**Problem to work on**. Give back exactly the lines from the beginning of the listing below to the line holding "This screenshot has width=588, height=379.", both ends included; the pictures stay out.

**Study material**.
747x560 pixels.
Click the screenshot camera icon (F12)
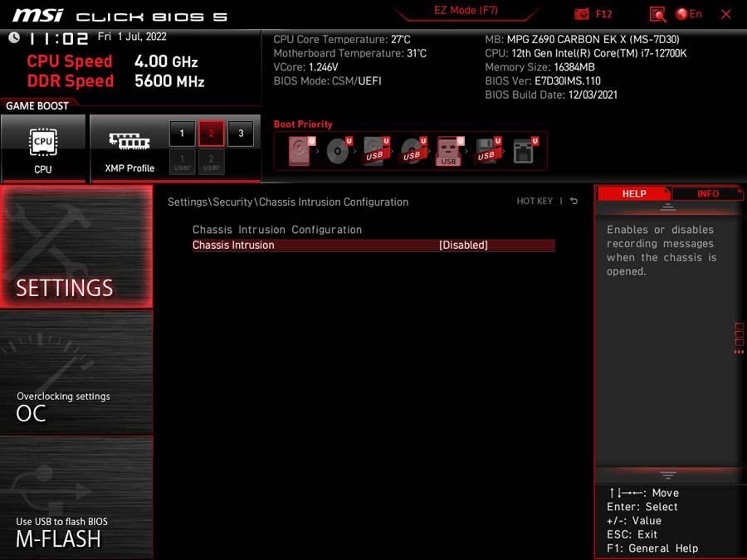pyautogui.click(x=583, y=14)
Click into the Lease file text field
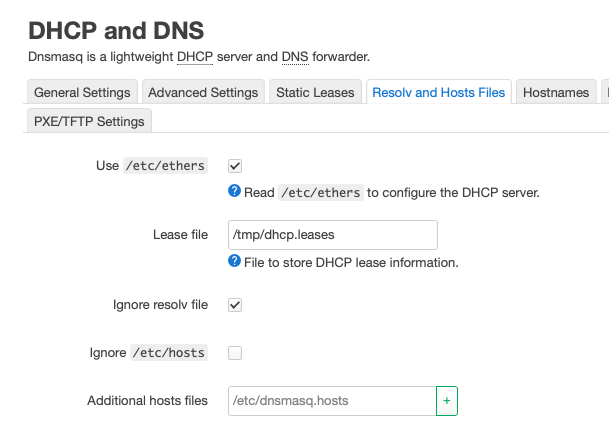Viewport: 609px width, 430px height. click(333, 235)
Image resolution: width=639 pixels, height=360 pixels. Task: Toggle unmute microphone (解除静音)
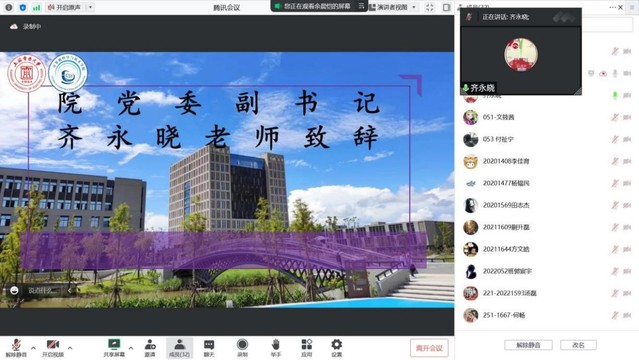[x=16, y=348]

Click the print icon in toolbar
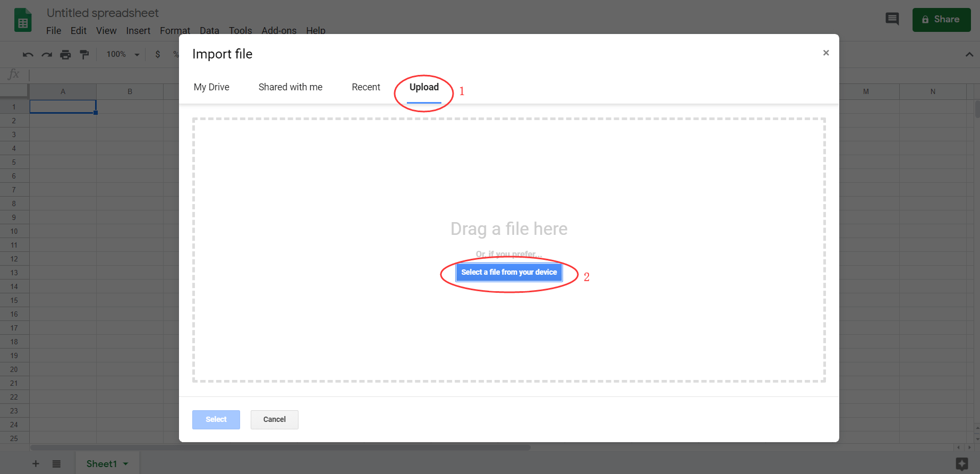tap(65, 55)
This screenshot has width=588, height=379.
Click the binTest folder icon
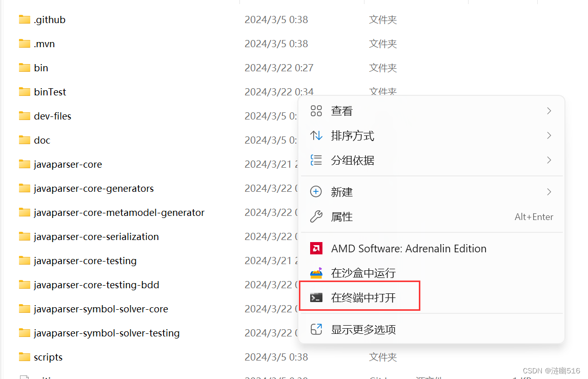click(24, 91)
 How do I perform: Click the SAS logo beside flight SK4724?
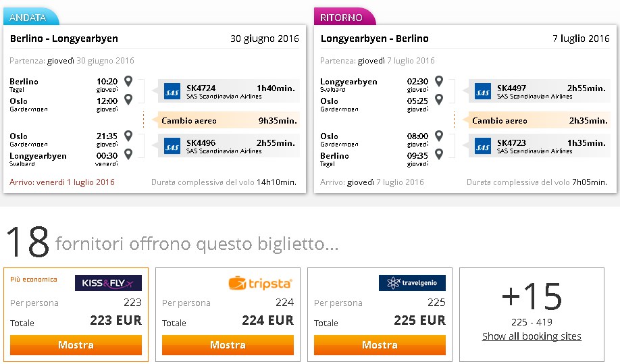(x=172, y=91)
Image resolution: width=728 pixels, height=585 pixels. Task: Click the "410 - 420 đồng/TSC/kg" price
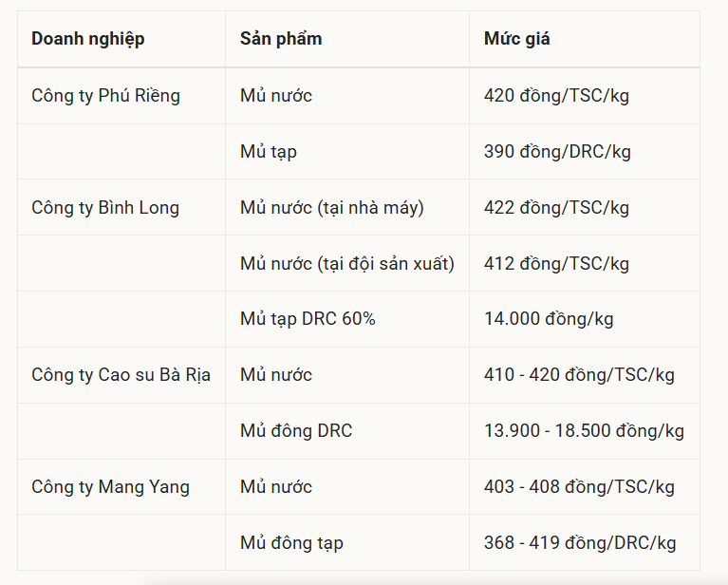579,375
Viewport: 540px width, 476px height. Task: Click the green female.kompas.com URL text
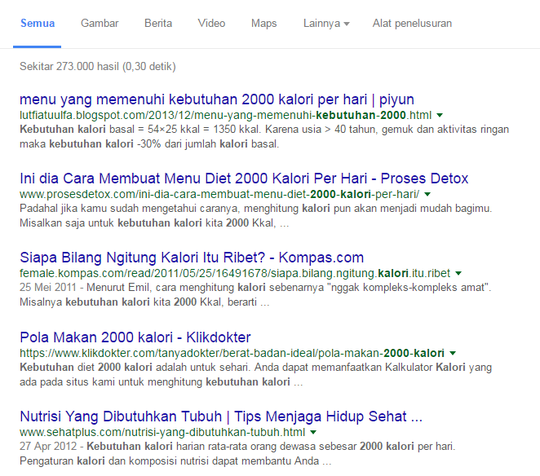pyautogui.click(x=235, y=273)

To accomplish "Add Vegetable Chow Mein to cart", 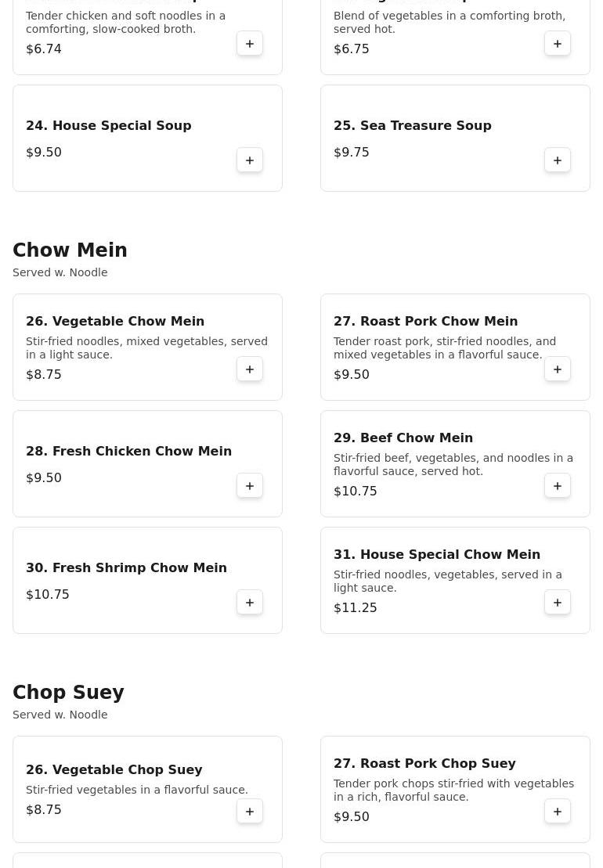I will 250,369.
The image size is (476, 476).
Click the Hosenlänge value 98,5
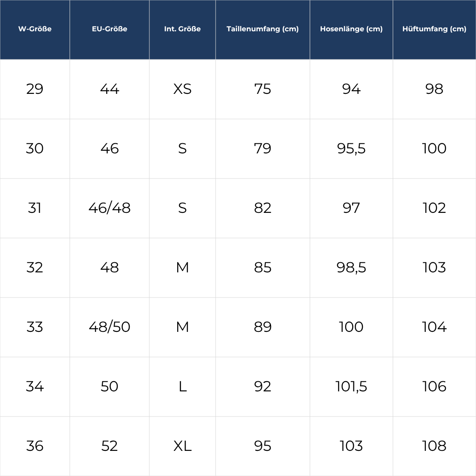click(351, 268)
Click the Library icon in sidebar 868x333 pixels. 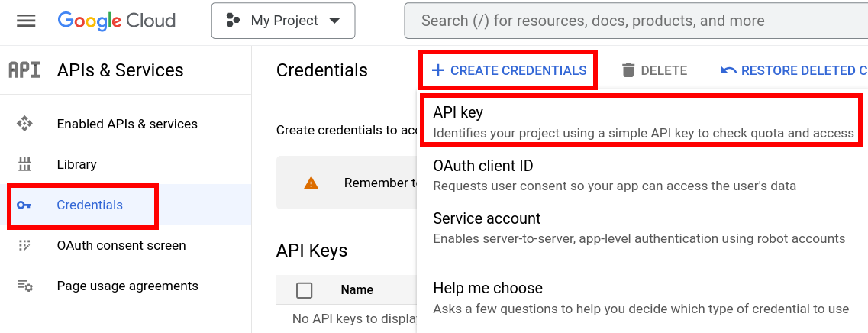point(25,164)
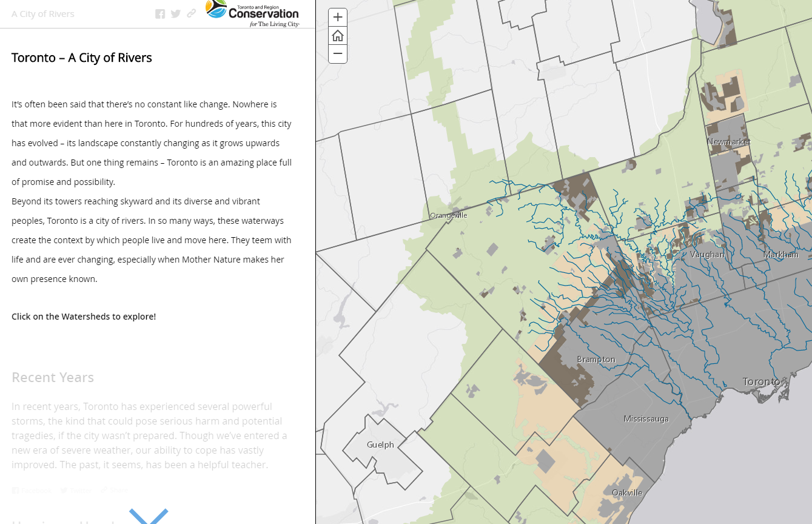Click the 'A City of Rivers' header title

(43, 14)
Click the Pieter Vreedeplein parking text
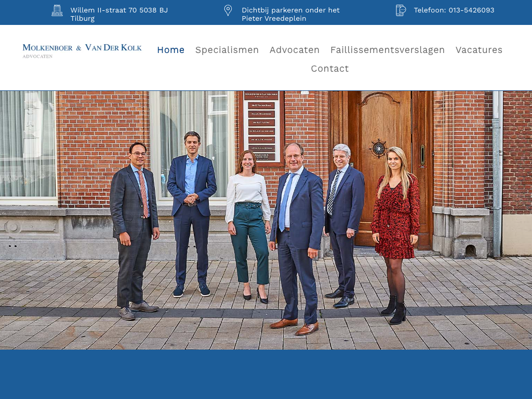 coord(290,14)
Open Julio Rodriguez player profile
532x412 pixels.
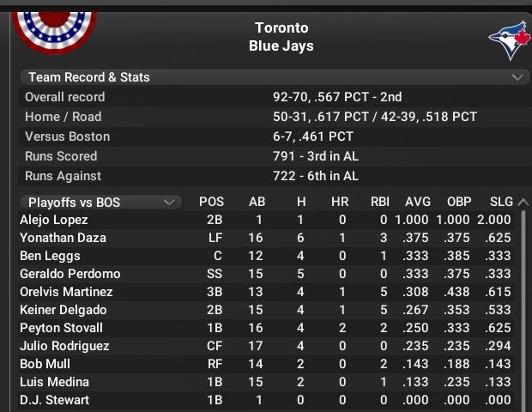pos(64,346)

**Solution to this task**.
747x560 pixels.
Click the screenshot camera icon (F12)
pyautogui.click(x=583, y=14)
Click into the Lease file text field
Viewport: 609px width, 430px height. click(333, 235)
Image resolution: width=639 pixels, height=360 pixels. Task: Toggle unmute microphone (解除静音)
[x=16, y=348]

Click the print icon in toolbar
tap(65, 55)
This screenshot has width=588, height=379.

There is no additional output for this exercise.